(Source information begins)
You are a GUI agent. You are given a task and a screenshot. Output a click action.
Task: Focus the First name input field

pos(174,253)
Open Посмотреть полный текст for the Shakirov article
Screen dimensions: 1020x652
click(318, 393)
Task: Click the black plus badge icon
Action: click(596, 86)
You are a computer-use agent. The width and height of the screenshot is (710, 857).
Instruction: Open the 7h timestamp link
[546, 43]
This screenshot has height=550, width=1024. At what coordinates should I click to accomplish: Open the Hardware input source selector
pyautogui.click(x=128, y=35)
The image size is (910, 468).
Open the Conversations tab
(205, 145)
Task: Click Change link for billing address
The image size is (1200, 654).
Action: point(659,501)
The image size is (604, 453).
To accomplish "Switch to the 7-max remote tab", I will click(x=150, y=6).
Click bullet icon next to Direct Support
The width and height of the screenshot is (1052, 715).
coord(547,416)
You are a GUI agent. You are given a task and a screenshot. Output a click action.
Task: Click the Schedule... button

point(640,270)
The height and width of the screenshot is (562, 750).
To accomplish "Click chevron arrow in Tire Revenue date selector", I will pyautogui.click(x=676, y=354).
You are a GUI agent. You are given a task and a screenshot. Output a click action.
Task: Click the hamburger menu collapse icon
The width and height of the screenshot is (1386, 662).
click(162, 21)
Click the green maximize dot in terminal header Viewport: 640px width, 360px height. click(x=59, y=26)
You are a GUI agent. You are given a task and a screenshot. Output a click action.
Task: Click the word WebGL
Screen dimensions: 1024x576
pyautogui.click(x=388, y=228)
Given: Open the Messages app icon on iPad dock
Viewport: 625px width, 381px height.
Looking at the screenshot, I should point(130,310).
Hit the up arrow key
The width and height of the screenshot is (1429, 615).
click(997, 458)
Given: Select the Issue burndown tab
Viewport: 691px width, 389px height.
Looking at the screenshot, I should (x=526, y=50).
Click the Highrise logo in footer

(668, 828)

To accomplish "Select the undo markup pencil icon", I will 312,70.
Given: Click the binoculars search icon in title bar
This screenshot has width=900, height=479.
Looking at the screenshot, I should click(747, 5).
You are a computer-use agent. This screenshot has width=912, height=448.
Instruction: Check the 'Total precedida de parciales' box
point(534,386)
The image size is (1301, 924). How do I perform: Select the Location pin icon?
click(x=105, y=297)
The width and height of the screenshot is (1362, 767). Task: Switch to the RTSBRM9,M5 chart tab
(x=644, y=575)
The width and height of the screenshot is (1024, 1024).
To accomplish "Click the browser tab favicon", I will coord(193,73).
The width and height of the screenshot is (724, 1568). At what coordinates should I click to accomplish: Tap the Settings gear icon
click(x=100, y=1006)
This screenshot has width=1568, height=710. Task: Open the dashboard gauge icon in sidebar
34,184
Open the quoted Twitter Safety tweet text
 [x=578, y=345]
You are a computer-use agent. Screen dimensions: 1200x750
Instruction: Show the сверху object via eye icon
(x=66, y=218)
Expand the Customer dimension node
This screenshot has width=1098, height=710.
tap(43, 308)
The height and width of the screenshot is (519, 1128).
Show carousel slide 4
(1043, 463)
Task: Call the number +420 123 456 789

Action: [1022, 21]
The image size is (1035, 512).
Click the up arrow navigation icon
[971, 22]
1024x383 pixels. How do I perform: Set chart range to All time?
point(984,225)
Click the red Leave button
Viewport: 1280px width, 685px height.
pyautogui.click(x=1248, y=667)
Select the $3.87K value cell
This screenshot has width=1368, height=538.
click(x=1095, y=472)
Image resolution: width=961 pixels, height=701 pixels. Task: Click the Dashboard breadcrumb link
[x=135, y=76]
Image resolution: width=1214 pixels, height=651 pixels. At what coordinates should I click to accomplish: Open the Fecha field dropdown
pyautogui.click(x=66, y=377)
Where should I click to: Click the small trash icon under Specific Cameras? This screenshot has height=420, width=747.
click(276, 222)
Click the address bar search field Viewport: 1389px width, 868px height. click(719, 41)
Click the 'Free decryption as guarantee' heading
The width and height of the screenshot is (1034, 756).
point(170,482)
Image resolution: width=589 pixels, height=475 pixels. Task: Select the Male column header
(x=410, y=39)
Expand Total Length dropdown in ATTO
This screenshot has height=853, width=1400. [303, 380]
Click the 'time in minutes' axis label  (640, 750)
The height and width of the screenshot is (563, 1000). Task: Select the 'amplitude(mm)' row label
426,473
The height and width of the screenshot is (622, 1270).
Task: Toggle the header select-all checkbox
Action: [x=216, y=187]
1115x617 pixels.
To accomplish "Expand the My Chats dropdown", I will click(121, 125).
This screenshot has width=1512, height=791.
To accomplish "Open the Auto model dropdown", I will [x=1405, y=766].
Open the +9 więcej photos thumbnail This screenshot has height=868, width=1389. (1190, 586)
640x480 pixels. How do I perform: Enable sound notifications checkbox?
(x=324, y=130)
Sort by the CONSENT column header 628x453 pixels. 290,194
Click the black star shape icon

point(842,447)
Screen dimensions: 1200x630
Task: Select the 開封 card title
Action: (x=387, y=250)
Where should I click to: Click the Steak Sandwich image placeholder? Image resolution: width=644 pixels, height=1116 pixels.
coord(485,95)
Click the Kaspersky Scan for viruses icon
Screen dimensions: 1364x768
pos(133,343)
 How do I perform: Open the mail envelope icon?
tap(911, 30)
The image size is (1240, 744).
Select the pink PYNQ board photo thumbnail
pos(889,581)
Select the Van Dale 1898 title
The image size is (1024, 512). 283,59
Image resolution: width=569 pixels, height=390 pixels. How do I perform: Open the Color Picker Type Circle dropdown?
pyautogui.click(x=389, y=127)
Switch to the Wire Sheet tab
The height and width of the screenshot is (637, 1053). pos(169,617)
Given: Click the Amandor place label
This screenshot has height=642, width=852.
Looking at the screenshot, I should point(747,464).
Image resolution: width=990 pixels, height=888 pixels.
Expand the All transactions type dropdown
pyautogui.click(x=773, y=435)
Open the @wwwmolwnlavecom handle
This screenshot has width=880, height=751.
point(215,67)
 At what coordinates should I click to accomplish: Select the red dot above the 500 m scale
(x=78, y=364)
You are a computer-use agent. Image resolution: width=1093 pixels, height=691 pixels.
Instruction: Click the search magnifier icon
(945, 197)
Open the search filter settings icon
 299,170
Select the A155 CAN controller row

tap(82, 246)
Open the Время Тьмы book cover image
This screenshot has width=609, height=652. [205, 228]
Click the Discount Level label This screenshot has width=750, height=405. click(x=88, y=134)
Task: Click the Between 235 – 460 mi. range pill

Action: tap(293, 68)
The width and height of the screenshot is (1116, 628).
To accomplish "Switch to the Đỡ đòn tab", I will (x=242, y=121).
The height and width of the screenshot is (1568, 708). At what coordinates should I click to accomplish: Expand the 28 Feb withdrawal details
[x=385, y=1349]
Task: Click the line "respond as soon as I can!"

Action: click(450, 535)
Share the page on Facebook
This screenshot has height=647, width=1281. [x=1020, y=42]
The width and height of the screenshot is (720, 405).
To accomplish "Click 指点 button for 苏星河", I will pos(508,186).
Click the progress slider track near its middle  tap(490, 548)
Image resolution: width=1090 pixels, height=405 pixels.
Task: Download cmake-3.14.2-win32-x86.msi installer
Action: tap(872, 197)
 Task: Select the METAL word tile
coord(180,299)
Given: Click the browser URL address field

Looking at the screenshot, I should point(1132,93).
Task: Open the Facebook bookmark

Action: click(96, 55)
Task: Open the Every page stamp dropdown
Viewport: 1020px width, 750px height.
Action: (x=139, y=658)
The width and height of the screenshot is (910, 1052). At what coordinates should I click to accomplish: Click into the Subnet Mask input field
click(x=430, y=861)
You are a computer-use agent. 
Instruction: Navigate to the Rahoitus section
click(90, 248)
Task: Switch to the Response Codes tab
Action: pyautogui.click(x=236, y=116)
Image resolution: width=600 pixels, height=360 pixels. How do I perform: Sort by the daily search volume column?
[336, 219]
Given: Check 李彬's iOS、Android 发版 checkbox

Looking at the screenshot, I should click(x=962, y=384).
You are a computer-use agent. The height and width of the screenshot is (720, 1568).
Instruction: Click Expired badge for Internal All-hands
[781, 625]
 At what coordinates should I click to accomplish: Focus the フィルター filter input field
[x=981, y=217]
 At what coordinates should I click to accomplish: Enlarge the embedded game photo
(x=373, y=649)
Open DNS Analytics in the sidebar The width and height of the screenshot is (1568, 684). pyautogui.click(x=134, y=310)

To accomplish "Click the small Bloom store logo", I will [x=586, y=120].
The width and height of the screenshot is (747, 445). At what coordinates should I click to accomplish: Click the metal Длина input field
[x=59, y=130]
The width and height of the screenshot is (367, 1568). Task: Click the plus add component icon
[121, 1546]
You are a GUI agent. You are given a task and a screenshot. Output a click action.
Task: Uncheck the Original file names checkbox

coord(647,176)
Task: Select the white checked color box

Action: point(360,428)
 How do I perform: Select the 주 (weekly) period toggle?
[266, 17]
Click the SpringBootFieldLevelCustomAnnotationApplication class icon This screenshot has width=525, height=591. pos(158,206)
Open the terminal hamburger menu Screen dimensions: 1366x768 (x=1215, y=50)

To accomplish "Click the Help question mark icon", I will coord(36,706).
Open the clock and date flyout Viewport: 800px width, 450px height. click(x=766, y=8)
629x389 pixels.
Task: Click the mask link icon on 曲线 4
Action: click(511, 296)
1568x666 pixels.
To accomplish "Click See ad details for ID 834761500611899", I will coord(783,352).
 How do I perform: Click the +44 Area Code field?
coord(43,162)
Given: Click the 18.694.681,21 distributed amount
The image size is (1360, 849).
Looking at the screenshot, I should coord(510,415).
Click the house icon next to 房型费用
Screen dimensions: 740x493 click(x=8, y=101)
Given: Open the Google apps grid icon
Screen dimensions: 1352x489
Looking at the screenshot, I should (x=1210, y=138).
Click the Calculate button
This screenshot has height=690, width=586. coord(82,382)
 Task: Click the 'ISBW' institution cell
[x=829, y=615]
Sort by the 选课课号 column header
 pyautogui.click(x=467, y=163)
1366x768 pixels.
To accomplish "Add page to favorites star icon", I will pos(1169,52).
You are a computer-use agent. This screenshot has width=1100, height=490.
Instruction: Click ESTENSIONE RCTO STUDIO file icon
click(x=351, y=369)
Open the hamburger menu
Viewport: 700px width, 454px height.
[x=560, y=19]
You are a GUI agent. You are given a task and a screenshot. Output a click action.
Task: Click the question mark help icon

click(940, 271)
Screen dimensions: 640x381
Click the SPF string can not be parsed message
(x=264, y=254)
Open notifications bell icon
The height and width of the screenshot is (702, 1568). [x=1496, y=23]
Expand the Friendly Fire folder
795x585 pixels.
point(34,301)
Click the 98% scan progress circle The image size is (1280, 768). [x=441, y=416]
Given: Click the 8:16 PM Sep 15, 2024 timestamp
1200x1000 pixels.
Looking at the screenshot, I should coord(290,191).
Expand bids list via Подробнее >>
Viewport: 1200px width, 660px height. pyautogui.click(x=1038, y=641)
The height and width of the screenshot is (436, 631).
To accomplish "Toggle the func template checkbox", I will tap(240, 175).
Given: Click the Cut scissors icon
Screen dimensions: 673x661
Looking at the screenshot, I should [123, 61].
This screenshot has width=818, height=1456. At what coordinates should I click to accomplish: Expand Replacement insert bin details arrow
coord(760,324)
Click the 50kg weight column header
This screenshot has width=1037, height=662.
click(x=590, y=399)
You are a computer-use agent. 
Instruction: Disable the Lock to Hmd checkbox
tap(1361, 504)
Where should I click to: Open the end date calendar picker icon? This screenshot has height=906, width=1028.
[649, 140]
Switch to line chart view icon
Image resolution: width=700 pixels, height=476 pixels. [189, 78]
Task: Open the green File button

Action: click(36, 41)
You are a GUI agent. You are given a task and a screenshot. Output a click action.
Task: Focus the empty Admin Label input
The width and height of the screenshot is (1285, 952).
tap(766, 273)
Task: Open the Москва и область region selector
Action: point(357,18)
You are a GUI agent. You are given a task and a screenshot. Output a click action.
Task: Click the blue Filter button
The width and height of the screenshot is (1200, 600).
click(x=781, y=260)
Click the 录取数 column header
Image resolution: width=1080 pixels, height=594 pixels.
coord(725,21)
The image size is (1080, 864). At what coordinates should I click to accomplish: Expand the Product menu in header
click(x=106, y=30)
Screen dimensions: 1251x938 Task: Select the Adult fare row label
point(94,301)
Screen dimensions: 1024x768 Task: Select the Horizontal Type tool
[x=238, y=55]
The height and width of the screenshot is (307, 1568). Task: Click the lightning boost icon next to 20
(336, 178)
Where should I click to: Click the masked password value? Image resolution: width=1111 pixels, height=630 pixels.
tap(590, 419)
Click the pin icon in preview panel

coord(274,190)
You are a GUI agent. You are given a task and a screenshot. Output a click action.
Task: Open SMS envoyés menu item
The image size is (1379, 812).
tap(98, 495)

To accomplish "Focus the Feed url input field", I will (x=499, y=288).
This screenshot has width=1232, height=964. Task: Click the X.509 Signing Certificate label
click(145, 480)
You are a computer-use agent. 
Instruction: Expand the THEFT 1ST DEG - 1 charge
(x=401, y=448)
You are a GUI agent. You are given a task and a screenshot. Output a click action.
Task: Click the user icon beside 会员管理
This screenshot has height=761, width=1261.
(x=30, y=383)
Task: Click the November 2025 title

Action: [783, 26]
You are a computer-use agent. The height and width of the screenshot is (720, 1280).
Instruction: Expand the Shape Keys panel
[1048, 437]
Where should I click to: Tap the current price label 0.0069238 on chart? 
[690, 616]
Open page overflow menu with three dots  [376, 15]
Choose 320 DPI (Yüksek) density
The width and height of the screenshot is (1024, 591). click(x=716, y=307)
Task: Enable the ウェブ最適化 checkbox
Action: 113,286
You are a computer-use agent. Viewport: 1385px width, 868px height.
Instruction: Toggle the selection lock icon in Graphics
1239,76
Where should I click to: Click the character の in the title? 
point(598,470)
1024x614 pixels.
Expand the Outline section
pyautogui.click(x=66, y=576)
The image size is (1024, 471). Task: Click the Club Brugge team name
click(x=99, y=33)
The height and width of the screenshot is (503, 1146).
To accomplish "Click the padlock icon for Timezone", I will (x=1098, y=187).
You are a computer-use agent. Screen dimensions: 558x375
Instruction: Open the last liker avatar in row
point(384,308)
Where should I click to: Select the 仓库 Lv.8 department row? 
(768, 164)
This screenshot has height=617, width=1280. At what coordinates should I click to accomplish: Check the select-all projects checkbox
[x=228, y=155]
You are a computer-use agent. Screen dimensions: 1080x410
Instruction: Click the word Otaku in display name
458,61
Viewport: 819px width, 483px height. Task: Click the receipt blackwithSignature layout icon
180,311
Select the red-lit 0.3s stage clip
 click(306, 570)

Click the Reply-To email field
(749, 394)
(Source information ends)
• [Work task]: Look through the entries above; find each line with the word "terminal" and copy it.

• [Response to the exercise]:
Click the green maximize dot in terminal header Viewport: 640px width, 360px height. click(x=59, y=26)
Open the terminal hamburger menu Screen dimensions: 1366x768 (x=1215, y=50)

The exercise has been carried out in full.